Your truth vs the marketer’s truth

I read somewhere once that you should get new trainers (you know, sneakers/joggers/sandshoes/runners) every 3 months if you exercise regularly. Apparently if you don’t your shoe will no longer provide you with the support and shock absorption you signed up for.  You’ll be ‘at risk’ of all sorts of things.  I’m wondering whether that was purely marketing hype put out by a sports shoe company, but regardless, it stuck with me.

Every 3 months I should be shelling out around $150 for a new pair of trainers.

Really?

So I got new trainers for my birthday last week.  My husband bought them for me after much hinting on my behalf.  My old Nikes have been battered and bruised for so long, although outwardly they still looked fine and inwardly my feet felt ok, if a little wobbly on occasion. Honestly, there was little tread left on them, but then hey, I’m no rock climber so I’m sure I’d have survived. But in my head, I kept hearing the words: ‘new trainers every 3 months’.

To be fair, I have recently amped up my exercise and I did start to notice that my feet were rolling a little in my old faithfuls, but in reality, I couldn’t perceive of any harm they were inflicting on me.

But ‘new trainers every 3 months’ kept playing like a soundtrack in my head.

I’m not sure how much scientific or medical truth was injected into that marketing campaign, but somehow it worked on me.  And MY truth was that when I slipped my feet into those new trainers and hit the treadmill, I felt like I was running on air. I felt cushioned, supported, and light. Lighter and bouncier than I’d been in ages.

### LISTED ENTRIES
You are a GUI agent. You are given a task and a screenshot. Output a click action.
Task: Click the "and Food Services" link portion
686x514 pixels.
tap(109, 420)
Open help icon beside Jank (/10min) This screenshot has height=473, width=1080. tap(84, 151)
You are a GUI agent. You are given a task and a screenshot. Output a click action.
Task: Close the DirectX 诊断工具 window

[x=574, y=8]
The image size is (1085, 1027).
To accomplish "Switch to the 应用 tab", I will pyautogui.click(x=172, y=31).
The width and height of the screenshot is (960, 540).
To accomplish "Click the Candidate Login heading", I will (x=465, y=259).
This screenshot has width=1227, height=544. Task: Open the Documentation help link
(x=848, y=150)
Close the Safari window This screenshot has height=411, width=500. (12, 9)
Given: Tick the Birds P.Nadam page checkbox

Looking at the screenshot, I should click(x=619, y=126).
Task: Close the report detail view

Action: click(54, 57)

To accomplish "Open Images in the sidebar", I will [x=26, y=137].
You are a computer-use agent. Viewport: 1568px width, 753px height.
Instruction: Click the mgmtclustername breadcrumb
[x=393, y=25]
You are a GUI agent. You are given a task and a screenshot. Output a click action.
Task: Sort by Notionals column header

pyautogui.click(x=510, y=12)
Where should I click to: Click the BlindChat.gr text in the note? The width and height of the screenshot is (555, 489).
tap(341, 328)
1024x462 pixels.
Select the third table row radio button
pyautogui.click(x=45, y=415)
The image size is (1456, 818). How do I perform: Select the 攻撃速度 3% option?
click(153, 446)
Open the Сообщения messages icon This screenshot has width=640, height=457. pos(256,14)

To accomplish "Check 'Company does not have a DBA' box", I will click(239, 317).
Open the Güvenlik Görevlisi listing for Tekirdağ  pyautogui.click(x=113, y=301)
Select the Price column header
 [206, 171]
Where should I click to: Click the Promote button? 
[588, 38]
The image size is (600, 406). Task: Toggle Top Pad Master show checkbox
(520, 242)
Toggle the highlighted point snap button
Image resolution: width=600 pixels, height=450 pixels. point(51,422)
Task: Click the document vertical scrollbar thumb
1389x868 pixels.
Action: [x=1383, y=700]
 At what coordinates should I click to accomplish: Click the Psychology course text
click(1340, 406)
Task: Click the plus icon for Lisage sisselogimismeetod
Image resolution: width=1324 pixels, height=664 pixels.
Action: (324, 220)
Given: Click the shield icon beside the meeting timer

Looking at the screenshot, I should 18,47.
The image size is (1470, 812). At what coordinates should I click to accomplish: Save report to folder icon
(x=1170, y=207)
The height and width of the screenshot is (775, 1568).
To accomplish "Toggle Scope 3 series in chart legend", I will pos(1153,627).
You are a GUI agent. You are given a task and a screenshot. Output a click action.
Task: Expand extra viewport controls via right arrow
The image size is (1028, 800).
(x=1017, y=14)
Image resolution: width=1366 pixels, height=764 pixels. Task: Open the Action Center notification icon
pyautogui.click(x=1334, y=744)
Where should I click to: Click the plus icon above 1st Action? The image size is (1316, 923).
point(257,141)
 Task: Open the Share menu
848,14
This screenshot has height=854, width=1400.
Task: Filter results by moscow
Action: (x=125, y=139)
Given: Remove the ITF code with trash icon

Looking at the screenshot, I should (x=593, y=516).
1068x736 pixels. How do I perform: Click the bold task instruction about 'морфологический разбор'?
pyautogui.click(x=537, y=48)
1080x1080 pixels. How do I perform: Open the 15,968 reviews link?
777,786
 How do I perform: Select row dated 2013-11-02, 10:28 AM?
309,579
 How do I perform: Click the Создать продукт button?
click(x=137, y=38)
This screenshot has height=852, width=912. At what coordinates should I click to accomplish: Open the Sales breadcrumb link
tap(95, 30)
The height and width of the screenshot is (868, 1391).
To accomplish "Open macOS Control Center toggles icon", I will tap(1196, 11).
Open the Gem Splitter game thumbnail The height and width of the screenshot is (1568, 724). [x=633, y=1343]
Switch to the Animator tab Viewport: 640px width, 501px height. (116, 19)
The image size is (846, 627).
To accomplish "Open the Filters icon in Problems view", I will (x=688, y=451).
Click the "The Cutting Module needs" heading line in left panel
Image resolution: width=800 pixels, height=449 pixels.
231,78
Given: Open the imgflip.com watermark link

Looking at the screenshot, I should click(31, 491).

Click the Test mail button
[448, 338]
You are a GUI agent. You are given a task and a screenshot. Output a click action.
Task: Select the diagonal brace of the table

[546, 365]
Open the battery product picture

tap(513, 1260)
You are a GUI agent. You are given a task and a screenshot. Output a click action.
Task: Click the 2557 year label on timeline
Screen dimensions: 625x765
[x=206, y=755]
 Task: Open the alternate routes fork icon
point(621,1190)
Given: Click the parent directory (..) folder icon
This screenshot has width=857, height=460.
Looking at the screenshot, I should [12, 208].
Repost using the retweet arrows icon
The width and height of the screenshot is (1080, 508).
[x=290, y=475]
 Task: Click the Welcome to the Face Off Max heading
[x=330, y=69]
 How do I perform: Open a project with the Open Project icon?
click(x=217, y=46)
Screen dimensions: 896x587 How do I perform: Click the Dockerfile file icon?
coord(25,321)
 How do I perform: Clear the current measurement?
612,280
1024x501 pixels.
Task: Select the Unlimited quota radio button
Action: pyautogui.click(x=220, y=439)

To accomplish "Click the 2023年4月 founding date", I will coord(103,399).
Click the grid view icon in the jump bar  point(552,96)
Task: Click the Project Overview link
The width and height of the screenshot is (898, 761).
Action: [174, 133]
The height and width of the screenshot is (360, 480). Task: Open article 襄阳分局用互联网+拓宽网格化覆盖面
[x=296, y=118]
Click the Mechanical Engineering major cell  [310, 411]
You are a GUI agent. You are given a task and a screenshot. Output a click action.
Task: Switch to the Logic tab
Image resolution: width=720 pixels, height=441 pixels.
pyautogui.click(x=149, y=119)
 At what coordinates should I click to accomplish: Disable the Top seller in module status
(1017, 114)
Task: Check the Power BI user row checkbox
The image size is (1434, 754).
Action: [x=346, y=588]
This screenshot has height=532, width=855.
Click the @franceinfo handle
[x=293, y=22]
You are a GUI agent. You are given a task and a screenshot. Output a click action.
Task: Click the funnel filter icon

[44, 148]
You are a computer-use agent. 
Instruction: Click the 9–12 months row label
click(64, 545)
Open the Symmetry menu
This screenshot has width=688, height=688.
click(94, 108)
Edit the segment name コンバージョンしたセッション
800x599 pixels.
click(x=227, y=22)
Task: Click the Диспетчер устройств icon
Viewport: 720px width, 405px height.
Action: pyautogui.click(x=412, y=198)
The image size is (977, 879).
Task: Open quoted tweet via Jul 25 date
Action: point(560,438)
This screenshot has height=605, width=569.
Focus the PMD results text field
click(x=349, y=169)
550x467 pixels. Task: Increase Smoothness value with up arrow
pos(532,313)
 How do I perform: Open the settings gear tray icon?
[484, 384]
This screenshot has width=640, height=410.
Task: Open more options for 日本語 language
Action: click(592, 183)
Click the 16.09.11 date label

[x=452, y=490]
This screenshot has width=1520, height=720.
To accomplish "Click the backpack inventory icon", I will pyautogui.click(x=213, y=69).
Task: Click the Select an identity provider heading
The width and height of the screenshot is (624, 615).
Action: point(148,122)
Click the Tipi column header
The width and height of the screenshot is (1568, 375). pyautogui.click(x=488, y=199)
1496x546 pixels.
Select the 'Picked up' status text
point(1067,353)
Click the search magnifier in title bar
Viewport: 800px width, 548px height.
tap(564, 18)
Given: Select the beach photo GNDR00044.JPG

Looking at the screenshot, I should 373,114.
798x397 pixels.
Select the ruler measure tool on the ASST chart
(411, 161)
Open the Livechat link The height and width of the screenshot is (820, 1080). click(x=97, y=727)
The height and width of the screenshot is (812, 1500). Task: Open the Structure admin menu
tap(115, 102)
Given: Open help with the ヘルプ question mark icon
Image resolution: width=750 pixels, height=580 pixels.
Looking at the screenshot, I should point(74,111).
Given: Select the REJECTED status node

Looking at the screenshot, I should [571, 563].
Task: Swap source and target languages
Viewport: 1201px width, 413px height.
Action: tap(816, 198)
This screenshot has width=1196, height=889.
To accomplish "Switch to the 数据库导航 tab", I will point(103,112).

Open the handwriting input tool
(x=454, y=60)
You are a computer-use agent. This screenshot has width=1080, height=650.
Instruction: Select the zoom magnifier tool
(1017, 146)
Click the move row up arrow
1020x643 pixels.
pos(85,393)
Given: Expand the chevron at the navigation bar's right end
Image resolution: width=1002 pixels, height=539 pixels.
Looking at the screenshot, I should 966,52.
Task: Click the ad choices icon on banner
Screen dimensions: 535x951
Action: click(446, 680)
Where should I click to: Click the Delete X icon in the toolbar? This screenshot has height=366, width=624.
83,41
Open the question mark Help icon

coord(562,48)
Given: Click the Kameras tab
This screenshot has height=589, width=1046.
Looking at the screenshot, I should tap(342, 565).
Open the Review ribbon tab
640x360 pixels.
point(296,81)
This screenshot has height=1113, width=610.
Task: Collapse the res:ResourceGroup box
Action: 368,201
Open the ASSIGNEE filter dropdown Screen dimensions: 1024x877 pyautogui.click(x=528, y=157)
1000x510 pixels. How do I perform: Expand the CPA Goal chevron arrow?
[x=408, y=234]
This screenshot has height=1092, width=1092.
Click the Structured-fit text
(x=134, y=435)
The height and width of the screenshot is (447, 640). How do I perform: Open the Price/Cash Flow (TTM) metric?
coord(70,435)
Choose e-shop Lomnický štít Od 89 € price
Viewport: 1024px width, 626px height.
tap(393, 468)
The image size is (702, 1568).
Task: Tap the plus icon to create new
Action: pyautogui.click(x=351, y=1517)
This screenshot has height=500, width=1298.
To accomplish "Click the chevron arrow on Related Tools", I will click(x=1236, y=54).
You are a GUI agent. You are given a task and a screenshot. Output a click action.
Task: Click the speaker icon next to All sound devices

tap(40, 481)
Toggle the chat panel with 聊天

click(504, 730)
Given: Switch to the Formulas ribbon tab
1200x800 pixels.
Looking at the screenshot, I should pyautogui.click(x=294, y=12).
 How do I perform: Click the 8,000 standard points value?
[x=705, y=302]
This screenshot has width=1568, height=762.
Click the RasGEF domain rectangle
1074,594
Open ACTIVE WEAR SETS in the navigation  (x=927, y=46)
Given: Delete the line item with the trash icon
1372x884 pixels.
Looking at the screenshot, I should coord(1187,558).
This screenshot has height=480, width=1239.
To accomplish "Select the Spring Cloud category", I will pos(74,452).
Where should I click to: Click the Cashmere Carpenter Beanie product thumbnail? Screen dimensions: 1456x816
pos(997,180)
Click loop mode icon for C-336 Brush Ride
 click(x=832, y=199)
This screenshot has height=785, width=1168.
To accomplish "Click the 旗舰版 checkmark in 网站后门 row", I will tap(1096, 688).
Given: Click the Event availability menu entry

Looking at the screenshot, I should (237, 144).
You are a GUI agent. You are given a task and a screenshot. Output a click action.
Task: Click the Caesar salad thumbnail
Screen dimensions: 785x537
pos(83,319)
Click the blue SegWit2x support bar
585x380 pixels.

### YOUR TASKS
1/ Answer these questions from the post about new trainers.
(a) About how much does the writer say a new pair of trainers costs?
(b) Who bought the writer's new trainers?
(c) What brand were the old trainers?
2/ Decide whether each statement agrees with the post about new trainers. Answer yes or no and quote the words that settle it.
(a) The writer bought the new trainers for themselves.
(b) The old trainers still looked fine from the outside.
(c) The writer has recently cut back on exercise.
3/ Write out everything in the post about new trainers from "To be fair, I" down to "been in ages.", swapping "treadmill" for "running track".

### SOLVED TASKS
1/
(a) Around $150.
(b) The writer's husband.
(c) Nike.

2/
(a) No: "My husband bought them for me after much hinting on my behalf."
(b) Yes: "outwardly they still looked fine"
(c) No: "I have recently amped up my exercise"

3/
To be fair, I have recently amped up my exercise and I did start to notice that my feet were rolling a little in my old faithfuls, but in reality, I couldn’t perceive of any harm they were inflicting on me.

But ‘new trainers every 3 months’ kept playing like a soundtrack in my head.

I’m not sure how much scientific or medical truth was injected into that marketing campaign, but somehow it worked on me.  And MY truth was that when I slipped my feet into those new trainers and hit the running track, I felt like I was running on air. I felt cushioned, supported, and light. Lighter and bouncier than I’d been in ages.